2016-09-23 00:00:00.0000000

INSTABILITA’ E VALUTAZIONE DEI RISCHI NEL MONDO

Sempre più economisti pensano che la politica ultra-espansiva stia perdendo efficacia tanto negli Usa che nella Ue. Tuttavia appena le banche centrali accennano a ritirarla (Usa) o a non incrementarla (Bce) rispetto a quanto gli investitori si attendono, sui mercati finanziari scatta il panico.

E’ bastato che giovedì scorso la Bce non annunciasse l’allungamento del quantitative easing e che venerdì la Fed ventilasse l’ipotesi di rialzare i tassi perché le borse entrassero in fibrillazione.

Tuttavia gli effetti di una possibile stretta della Fed potrebbero essere meno pesanti rispetto a fine 2015 inizio 2016 quando i paesi emergenti, Cina in testa, hanno registrato poderosi tracolli. Questo perché in dieci anni di espansione monetaria le aziende di questi paesi si erano riempite di debiti (bancari e obbligazionari) in valuta Usa. Il rialzo dei tassi Usa le ha trovate impreparate in quanto non solo aumentava il costo del danaro ma soprattutto si trovavano troppo esposte sui rischi di cambio.

Oggi la storia potrebbe essere diversa. Le imprese hanno avuto il tempo di ‘coprirsi’. Lo yuan nei mesi scorsi si è indebolito rispetto al dollaro e ha costretto la banca centrale cinese a bruciare riserve. Erano le imprese cinesi che rimborsavano precipitosamente i debiti in Dollari, creando effetto ribassista sulla moneta cinese. Molto probabilmente se i tassi americani salissero nuovamente, la Cina soffrirebbe di meno.

Diversa è la situazione attuale della borsa americana. Wall Street ha raggiunto e superato tutti i record, eppure i profitti delle aziende quotate in Usa sono scesi del 2,2%, dato che stride e che potrebbe pesare sulla performance borsistica in futuro, qualora la Fed decidesse di alzare in effetti i tassi. C’è inoltre da tenere conto che buona parte della crescita delle quotazioni finora era ‘gonfiato’ dall’acquisto da parte delle imprese Usa quotate di azioni proprie (Buy –back).

Analogo problema sul mercato obbligazionario. I titoli di stato Usa non sono infatti preparati ad una o più strette monetarie. Il mercato continua a non credere che la Fed l’attui davvero. Fino a fine 2018 sconta un incremento dei tassi di solo 0,25/0,50%.

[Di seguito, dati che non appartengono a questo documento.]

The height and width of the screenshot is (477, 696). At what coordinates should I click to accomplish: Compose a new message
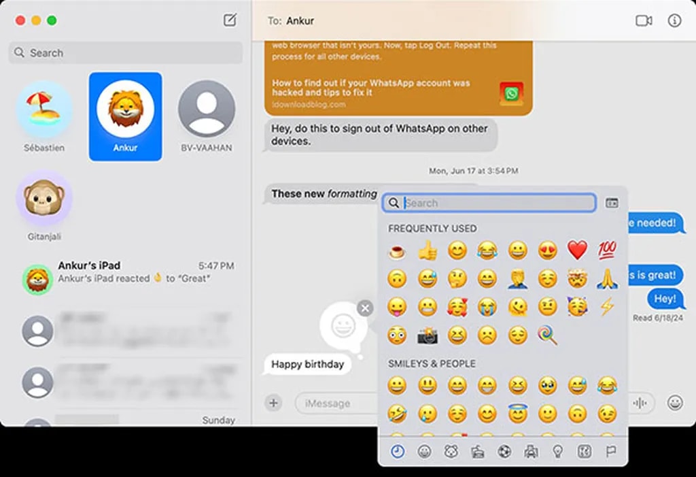point(230,20)
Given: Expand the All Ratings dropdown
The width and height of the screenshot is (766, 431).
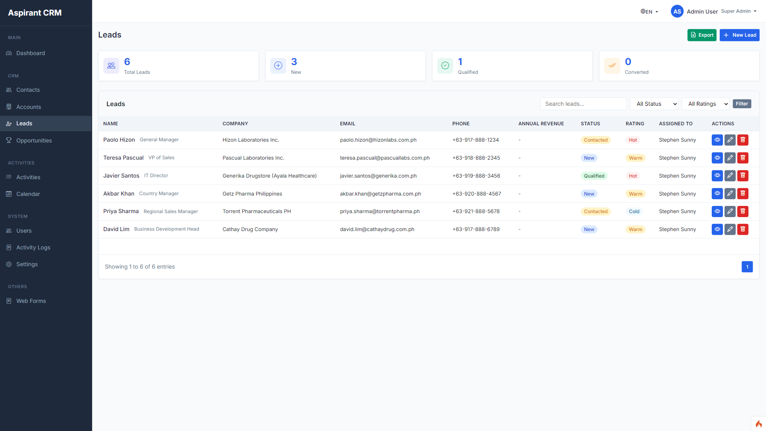Looking at the screenshot, I should [705, 104].
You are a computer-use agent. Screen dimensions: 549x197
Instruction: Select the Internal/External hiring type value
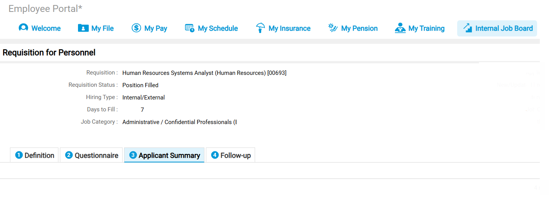click(x=143, y=98)
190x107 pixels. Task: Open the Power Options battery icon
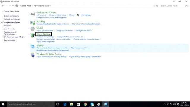click(x=33, y=35)
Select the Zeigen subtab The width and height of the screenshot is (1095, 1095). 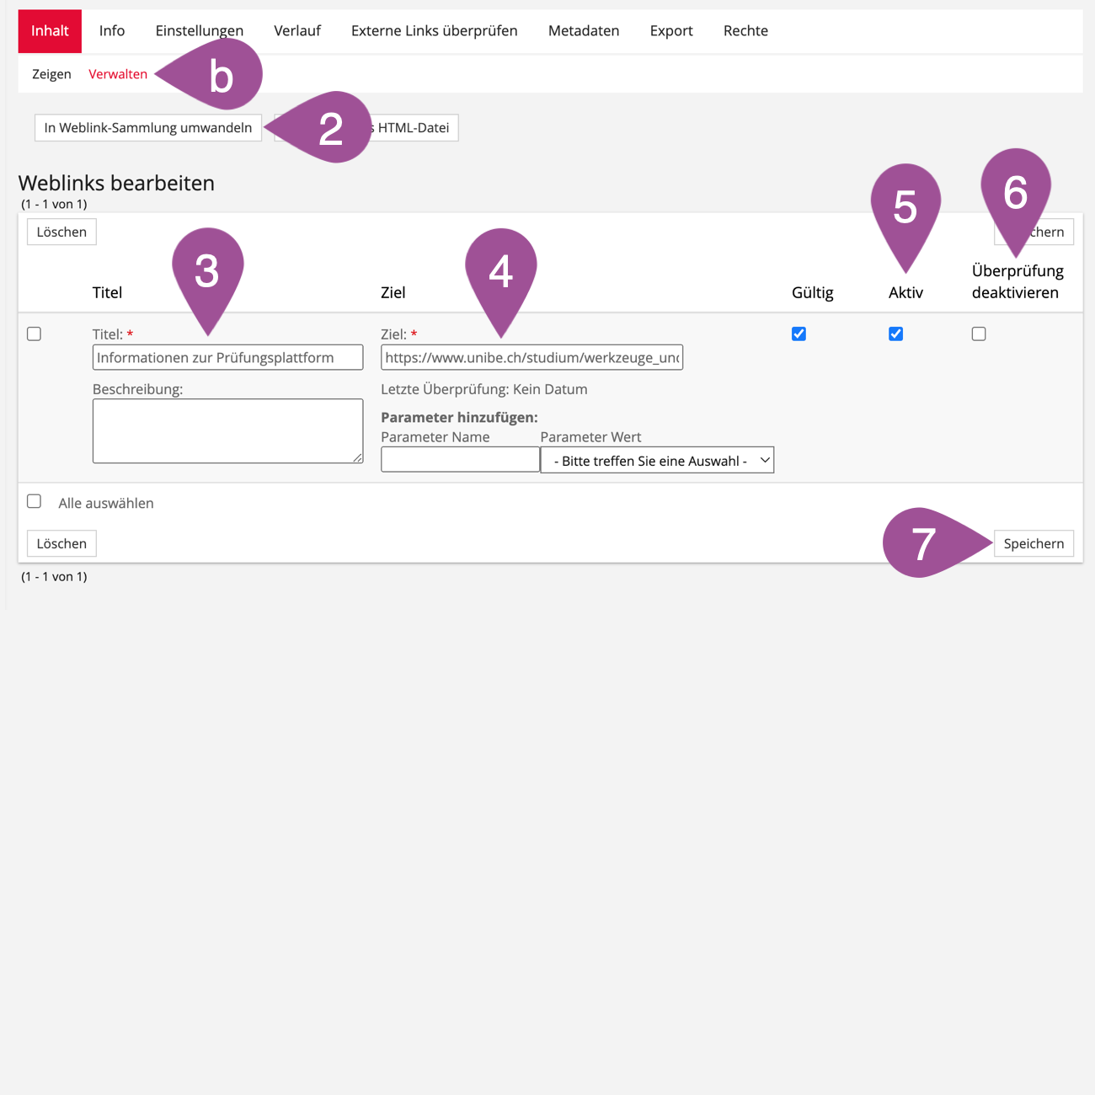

Infine i guai iniziano a intravvedersi negli Usa anche per chi investe in obbligazioni emesse da imprese, deboli e quindi a tassi elevati (Junk-Bond). Le insolvenze di queste aziende stanno velocemente aumentando. Gli investitori che possiedono questi bond in caso di default perderebbero più che mai.

Ricordiamo come molti Fondi di investimento Anglosassoni e Banche d’affari internazionali, in una fase di scarsa remunerazione della liquidità anche in Europa, si siano date da fare tramite banche italiane ed intermediari finanziari a riempire risparmiatori ed aziende italiane, liquide e desiderose di opportunità di rendimenti appetibili, di quote di fondi speculativi e/o aggressivi, che ora potrebbero produrre perdite. Le banche hanno percepito compensi da intermediazione, i risparmiatori accumulato rischi. 

 Le aziende, nell’incertezza del futuro, timorose del bail-in divenuto possibile con la nuova riforma Ue del sistema bancario, non investivano, e per ottenere rendimenti elevati parcheggiavano la liquidità in bond o fondi. Draghi tramite la Bce pompava moneta Banche e investitori speculavano.

Ecco perché la Fed prenderà ancora un po’ di tempo: la mappa dei rischi della vulnerabilità in pochi mesi è cambiata a sfavore delle aziende Usa e degli investitori in titoli Usa. E la Fed non sa che pesci pigliare. E sappiamo come le vicende che riguardano gli Usa prima o poi rimbalzano in Ue ed in Italia poi.

Che sia questo il motivo non detto dalla Bce-Draghi che non ha incrementato giovedì scorso il quantitative easing per evitare di dare una spinta ulteriore alla liquidità in Europa e fornire ulteriori spunti alla speculazione? La spinta ulteriore avrebbe potuto gonfiare la bolla in Europa, mentre, quello che serve è che l’Europa ed i governi nazionali impostino una vera e duratura politica di investimento, con la quale, la liquidità ora in eccesso, possa essere investita in beni e servizi reali facendo uscire l’Ue dalla crisi di bassa inflazione e sviluppo insufficiente.